L’altro passo è incardinare questa impostazione in una prospettiva globale, vero spartiacque oggi tra le forze progressiste e quelle conservatrici: una prospettiva che sappia porre regole alla speculazione finanziaria (fonte principale della crescita di disuguaglianze all’interno dei paesi), come si faceva appunto ai tempi di Bretton Woods; e che, per l’Italia e per gli altri paesi europei vuol dire anzitutto riformare l’Unione, rendendola non meno ma più coesa, attorno a una governance democratica, federale, ben diversa da quella intergovernativa e sostanzialmente verticistica oggi prevalente. Fra l’altro anche nella ricerca e innovazione assai più efficace dei singoli Stati nazionali sarebbe l’Europa, in grado di competere con giganti come Cina e Stati Uniti.
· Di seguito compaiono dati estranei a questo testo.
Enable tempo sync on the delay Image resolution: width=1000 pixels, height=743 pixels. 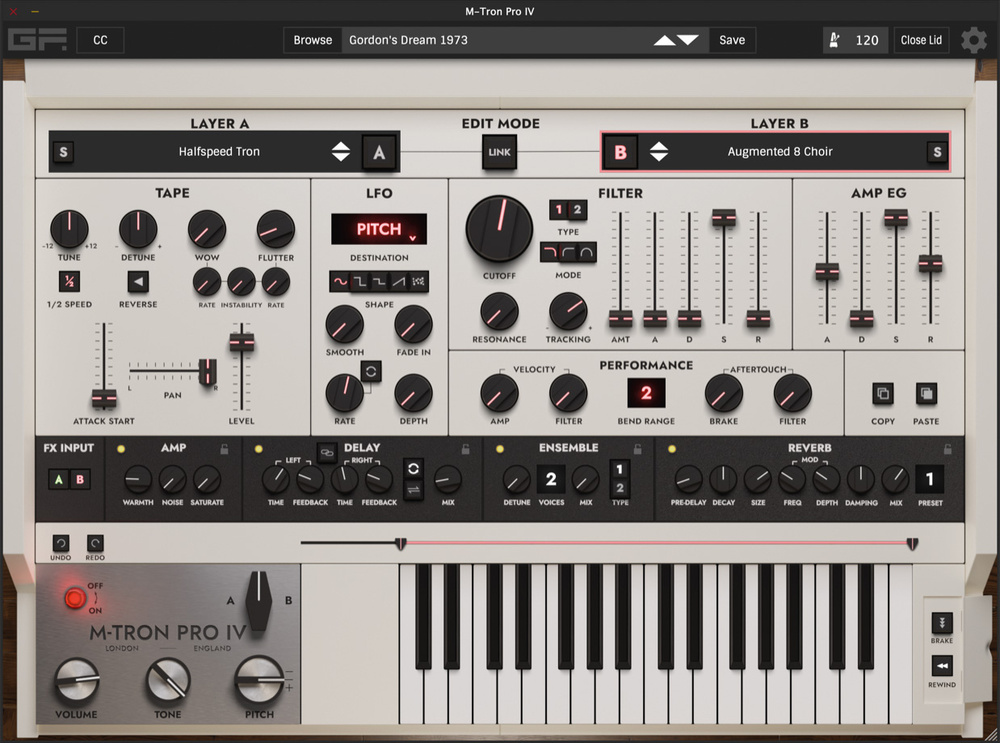pos(413,468)
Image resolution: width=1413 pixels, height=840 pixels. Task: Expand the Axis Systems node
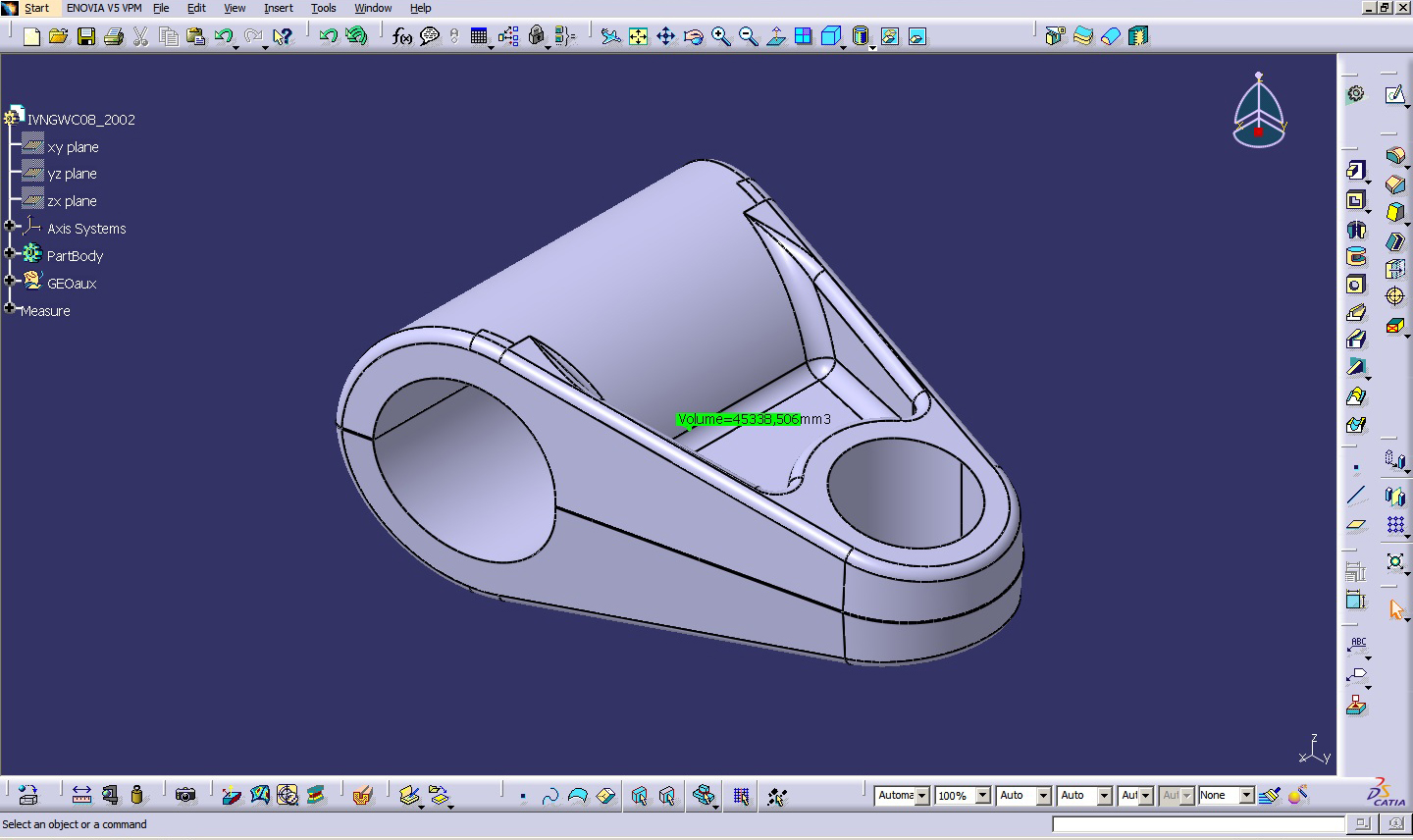pos(10,226)
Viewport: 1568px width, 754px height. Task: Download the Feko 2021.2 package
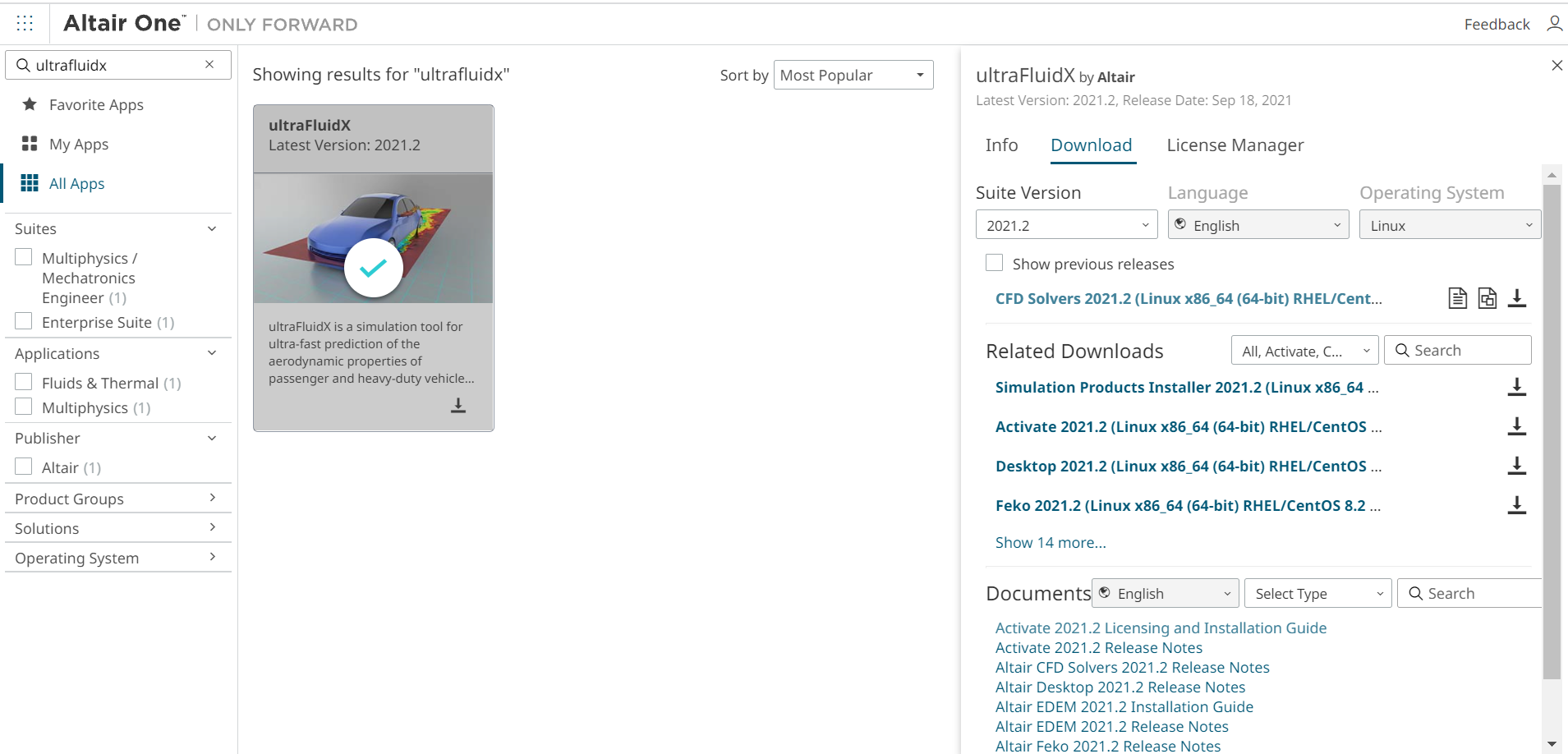click(1517, 505)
Ma su questo le forze di sinistra hanno balbettato, negli ultimi decenni: incapaci di formulare proposte ambiziose, e ancor più di darle seguito, perché imbrigliate da strutture di rappresentanza figlie delle vecchie sovranità nazionali. Come lacerate da due cavalli che corrono in direzione opposta – l’aspirazione ideale, il radicamento degli interessi – quelle forze sono finite paralizzate di fronte all’offensiva sovranista: hanno perso anche per questo. Ma la prospettiva globale è indispensabile proprio per combattere in modo efficace la disuguaglianza (si pensi ai paradisi fiscali) e per recuperare un intervento pubblico che sappia tornare a risolvere i problemi delle persone. Segna la differenza di sostanza rispetto al discorso populista.